• About this task: Find every line in the data that contains the word "LinkedIn". Return each of those lines.

───── Records shown ─────

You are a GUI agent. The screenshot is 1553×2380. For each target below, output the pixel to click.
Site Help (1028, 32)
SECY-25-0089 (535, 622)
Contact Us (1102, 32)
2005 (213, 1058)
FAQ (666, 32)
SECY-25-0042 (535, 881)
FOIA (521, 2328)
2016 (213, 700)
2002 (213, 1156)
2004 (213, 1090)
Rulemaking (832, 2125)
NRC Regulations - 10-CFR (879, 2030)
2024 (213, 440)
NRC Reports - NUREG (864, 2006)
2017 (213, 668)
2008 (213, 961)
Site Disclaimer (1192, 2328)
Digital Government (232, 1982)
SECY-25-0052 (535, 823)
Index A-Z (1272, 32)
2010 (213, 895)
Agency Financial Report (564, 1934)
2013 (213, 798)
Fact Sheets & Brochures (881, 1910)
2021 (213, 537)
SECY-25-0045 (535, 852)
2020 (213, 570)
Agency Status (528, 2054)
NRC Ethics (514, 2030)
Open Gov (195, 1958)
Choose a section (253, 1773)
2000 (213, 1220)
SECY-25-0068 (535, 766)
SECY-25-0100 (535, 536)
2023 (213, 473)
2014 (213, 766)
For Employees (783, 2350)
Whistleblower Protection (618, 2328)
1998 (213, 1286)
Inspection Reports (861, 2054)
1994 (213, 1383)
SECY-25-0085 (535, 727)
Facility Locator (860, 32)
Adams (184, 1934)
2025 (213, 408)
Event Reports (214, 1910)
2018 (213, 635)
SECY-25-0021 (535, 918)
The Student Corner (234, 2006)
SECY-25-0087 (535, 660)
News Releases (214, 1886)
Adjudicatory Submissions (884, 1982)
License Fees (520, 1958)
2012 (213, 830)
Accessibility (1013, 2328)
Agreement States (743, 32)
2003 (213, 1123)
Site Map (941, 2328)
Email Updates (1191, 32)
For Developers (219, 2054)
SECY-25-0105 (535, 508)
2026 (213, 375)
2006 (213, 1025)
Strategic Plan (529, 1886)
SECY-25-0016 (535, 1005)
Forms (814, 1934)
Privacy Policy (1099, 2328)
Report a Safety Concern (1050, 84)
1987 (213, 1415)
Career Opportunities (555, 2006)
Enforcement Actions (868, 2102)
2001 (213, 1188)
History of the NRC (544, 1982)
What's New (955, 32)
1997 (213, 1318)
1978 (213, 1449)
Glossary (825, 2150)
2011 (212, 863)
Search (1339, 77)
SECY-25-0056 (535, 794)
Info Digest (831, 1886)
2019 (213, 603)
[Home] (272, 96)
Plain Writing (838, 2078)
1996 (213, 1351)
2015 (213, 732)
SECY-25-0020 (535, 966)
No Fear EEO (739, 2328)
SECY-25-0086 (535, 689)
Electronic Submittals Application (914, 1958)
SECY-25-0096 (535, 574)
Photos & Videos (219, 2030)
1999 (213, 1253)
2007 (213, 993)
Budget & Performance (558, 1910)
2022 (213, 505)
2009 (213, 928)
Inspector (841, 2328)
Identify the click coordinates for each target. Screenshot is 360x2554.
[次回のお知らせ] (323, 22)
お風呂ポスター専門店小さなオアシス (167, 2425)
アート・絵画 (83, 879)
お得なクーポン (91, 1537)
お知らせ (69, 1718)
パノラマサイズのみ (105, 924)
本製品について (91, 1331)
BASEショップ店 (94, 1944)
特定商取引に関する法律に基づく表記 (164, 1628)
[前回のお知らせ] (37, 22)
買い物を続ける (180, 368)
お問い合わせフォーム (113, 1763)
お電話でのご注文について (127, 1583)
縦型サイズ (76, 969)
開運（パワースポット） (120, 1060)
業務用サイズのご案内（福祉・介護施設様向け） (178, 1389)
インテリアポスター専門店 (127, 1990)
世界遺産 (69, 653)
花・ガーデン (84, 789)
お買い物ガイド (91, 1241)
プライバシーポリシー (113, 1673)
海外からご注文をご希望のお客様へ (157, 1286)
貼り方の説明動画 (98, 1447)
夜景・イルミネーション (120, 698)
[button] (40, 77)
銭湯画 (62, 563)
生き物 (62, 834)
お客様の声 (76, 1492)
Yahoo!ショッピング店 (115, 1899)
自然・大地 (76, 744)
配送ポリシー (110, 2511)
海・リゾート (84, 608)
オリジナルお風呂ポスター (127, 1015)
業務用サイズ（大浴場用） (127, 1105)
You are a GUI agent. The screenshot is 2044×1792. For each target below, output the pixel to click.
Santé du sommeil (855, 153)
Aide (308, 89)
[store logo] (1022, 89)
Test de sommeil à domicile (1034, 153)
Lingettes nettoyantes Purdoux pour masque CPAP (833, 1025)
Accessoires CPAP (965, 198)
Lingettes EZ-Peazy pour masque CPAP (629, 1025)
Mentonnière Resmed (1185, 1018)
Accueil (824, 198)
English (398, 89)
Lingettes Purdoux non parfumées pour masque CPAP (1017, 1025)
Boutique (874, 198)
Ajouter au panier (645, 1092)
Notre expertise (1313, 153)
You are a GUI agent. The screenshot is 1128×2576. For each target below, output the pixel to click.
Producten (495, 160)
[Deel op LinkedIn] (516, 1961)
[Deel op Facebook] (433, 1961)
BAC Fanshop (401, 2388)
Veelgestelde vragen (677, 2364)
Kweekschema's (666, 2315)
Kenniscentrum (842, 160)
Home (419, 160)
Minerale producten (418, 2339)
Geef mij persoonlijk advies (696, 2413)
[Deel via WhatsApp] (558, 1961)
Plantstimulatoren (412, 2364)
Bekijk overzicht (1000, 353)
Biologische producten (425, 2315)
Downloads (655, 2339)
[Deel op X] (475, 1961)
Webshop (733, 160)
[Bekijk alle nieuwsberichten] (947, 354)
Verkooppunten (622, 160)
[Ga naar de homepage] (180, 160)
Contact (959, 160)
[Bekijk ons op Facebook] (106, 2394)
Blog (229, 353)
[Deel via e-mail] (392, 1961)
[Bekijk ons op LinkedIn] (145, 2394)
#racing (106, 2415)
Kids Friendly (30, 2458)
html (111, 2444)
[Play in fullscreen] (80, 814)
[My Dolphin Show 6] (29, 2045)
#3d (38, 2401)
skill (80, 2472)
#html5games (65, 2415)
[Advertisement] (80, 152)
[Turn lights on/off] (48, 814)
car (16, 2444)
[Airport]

─────

• Written solution:
[Deel op LinkedIn] (516, 1961)
[Bekijk ons op LinkedIn] (145, 2394)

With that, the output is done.